─── Passage shown ───

He often references her in his stand-up, writes books with her in mind and even won an Emmy for “Baskets” playing a character in full drag inspired by his real mom.

“I’m trying to pay her back every day for saving me and providing me with a sense of humour that clicks with the rest of the country," he says. "I’ve been able to stay relevant for 42 years — it’s really her.”

So Anderson was a natural choice to be featured in the touching documentary about moms and their comedian children called “ Call Your Mother, ” which airs on Comedy Central on Sunday, Mother's Day.

Directed by Academy Award-nominated filmmakers Heidi Ewing and Rachel Grady, “Call Your Mother” has interviews with dozens of comedians, including Awkwafina, Jim Gaffigan, Jimmy Carr, Jo Koy, Bobby Lee, Kristen Schaal, David Spade and Roy Wood Jr.

“My hope is that people who can't watch it with their moms, will call their mothers after they see it. That's our hope,” Ewing said.

─── Listing ───

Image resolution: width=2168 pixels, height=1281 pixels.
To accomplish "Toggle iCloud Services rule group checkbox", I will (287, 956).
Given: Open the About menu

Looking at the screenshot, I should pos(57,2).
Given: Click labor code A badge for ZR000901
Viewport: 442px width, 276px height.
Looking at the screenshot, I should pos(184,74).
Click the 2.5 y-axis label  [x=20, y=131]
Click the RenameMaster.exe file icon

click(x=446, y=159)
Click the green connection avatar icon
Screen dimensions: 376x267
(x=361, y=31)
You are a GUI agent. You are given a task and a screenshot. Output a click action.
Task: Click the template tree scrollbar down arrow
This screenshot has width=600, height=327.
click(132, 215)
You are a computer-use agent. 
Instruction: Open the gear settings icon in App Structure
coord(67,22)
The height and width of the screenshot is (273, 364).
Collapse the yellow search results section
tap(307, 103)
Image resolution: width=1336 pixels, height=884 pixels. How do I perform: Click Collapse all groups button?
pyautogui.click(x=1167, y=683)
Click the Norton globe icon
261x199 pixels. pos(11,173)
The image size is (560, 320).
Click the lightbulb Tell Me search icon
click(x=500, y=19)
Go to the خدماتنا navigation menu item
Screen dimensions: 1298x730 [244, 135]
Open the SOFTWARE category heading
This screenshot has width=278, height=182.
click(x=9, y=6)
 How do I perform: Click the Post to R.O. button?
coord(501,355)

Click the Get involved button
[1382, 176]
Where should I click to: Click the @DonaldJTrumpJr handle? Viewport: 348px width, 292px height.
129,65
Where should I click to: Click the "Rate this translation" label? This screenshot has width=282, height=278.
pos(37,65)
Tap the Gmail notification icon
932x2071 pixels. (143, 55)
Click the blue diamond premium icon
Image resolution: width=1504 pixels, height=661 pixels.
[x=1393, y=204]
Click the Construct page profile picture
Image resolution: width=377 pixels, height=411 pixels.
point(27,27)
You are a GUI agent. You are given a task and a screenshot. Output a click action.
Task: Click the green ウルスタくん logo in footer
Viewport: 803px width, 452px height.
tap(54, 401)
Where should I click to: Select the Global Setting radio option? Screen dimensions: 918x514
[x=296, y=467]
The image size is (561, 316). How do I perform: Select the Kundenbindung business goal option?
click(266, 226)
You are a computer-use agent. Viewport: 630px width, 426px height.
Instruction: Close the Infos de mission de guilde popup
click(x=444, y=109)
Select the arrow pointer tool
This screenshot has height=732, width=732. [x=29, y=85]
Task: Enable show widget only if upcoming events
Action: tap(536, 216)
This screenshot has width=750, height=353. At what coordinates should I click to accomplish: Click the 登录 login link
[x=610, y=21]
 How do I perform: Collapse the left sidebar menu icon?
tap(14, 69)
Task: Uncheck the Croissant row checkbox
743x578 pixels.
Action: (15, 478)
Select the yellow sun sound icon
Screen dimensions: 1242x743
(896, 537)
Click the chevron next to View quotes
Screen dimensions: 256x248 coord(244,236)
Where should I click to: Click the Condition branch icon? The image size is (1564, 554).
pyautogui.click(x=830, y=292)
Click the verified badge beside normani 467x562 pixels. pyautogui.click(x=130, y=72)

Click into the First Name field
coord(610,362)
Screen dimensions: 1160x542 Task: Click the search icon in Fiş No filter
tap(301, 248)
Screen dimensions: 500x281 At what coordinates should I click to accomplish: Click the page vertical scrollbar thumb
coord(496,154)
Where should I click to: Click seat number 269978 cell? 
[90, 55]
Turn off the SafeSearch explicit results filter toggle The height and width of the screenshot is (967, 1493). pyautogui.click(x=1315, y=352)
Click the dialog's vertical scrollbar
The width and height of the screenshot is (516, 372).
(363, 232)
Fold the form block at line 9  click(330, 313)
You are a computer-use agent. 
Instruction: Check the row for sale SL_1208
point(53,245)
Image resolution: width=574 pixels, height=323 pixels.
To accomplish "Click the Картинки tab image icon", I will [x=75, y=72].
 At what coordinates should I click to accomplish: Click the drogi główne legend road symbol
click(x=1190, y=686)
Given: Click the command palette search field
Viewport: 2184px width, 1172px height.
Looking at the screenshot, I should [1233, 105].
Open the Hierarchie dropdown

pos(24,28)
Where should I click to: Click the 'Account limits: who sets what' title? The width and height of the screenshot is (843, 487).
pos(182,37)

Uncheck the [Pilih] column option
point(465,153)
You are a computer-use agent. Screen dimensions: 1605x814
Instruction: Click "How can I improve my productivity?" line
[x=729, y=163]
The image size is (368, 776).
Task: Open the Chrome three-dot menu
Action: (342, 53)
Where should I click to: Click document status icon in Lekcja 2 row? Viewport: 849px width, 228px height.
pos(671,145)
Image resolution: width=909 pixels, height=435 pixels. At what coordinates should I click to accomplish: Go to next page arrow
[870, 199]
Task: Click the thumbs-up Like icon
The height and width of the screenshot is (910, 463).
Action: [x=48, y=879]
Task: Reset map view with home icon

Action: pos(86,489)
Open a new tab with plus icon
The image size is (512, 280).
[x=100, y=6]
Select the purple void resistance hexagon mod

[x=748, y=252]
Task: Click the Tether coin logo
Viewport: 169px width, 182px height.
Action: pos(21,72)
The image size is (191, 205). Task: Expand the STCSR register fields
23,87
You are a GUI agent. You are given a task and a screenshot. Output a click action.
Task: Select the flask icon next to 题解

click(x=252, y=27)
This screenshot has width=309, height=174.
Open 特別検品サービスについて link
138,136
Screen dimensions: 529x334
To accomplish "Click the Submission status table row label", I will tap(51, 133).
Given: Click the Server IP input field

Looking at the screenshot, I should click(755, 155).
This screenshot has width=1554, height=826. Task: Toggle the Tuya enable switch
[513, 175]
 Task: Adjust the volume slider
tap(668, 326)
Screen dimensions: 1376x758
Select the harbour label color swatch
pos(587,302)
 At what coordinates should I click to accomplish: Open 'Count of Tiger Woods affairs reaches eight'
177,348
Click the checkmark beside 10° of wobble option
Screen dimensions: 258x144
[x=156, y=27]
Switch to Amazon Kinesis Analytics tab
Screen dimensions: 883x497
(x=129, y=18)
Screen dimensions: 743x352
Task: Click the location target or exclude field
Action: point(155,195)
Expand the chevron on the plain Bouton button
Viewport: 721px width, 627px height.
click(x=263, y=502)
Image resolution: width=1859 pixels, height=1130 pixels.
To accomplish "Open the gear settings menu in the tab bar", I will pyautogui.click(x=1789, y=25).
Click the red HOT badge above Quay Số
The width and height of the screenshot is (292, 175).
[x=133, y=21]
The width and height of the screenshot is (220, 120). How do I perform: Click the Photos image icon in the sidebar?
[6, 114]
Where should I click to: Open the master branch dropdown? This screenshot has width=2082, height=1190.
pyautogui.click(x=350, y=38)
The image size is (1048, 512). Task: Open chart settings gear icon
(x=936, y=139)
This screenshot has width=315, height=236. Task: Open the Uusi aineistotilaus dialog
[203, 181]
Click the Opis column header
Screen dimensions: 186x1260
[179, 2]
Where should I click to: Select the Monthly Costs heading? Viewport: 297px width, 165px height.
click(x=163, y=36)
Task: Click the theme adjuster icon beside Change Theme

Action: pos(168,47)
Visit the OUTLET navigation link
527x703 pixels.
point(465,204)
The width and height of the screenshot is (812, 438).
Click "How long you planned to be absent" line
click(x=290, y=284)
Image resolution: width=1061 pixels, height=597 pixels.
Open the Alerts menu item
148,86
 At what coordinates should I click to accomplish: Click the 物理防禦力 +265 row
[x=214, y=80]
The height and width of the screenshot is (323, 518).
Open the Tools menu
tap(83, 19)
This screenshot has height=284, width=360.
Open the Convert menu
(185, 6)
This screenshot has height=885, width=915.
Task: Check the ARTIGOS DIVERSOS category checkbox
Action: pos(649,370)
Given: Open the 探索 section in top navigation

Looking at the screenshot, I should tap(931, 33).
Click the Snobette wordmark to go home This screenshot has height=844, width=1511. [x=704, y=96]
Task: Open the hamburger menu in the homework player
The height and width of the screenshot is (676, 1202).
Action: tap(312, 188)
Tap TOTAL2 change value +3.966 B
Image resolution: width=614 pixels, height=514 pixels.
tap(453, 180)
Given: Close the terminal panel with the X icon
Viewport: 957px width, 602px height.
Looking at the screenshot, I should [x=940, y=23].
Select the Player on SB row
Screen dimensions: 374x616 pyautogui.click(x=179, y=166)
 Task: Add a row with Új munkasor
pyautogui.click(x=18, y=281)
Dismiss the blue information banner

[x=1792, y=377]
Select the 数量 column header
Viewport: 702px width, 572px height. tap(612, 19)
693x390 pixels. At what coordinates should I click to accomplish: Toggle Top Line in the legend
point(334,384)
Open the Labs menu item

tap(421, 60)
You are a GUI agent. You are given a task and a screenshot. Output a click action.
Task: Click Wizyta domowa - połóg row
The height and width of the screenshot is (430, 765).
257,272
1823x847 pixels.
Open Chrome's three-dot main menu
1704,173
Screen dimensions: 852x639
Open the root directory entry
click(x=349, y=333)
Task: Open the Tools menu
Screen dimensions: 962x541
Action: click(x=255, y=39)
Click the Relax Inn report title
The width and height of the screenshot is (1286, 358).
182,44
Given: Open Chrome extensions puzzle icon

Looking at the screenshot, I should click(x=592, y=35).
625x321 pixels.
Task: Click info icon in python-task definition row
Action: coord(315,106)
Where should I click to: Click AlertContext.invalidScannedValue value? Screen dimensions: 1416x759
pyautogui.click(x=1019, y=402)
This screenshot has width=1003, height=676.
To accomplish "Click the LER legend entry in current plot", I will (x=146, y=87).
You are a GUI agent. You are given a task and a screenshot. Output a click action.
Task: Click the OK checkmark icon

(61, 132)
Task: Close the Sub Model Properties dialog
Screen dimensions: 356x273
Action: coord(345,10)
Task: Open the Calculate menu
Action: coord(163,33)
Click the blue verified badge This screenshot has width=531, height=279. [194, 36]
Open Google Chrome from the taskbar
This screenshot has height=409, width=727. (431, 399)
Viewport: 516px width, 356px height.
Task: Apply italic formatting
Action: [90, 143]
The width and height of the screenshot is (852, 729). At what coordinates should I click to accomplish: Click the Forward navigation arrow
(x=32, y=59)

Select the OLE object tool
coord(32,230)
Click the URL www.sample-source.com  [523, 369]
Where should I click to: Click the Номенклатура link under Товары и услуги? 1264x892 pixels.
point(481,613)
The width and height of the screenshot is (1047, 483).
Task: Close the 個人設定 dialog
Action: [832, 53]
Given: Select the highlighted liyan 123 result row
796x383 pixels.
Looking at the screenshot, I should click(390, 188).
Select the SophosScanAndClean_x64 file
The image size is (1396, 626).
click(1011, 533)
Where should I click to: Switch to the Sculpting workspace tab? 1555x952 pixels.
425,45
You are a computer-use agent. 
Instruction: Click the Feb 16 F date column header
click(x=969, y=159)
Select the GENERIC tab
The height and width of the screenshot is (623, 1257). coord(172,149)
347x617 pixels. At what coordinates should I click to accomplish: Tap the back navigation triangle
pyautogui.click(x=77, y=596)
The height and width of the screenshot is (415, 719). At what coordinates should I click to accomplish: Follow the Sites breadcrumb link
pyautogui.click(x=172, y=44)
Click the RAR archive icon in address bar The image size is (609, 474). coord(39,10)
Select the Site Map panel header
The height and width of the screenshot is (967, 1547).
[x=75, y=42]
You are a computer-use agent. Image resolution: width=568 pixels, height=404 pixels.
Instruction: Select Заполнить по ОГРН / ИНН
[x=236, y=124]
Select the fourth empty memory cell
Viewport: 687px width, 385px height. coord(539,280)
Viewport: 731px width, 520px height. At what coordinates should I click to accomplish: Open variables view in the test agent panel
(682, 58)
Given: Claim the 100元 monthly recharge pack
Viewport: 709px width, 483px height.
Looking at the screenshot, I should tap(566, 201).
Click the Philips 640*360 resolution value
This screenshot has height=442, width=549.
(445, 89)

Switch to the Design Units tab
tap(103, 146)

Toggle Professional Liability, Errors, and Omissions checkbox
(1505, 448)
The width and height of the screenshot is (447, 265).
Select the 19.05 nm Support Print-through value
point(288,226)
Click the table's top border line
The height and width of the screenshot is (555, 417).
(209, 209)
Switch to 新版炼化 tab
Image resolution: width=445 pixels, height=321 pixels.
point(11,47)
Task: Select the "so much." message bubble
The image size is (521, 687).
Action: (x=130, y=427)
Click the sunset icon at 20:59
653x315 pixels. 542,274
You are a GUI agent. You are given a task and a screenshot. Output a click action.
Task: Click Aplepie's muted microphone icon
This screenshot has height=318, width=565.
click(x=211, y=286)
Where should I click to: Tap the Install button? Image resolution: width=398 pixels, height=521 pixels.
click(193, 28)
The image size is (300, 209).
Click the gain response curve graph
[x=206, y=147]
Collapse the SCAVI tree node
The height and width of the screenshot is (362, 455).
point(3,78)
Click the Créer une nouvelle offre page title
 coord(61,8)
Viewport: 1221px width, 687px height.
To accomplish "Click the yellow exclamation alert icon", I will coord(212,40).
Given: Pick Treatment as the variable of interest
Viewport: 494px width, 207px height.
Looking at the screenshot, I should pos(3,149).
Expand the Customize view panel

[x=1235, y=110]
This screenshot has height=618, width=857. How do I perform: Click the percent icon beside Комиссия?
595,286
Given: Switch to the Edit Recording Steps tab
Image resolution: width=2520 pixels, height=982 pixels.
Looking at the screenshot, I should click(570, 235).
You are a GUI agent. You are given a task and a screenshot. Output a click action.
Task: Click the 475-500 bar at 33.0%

───

List every comedian the passage about "Call Your Mother" names after the word "including." Rely only on the text, not on the records.

Awkwafina, Jim Gaffigan, Jimmy Carr, Jo Koy, Bobby Lee, Kristen Schaal, David Spade, Roy Wood Jr.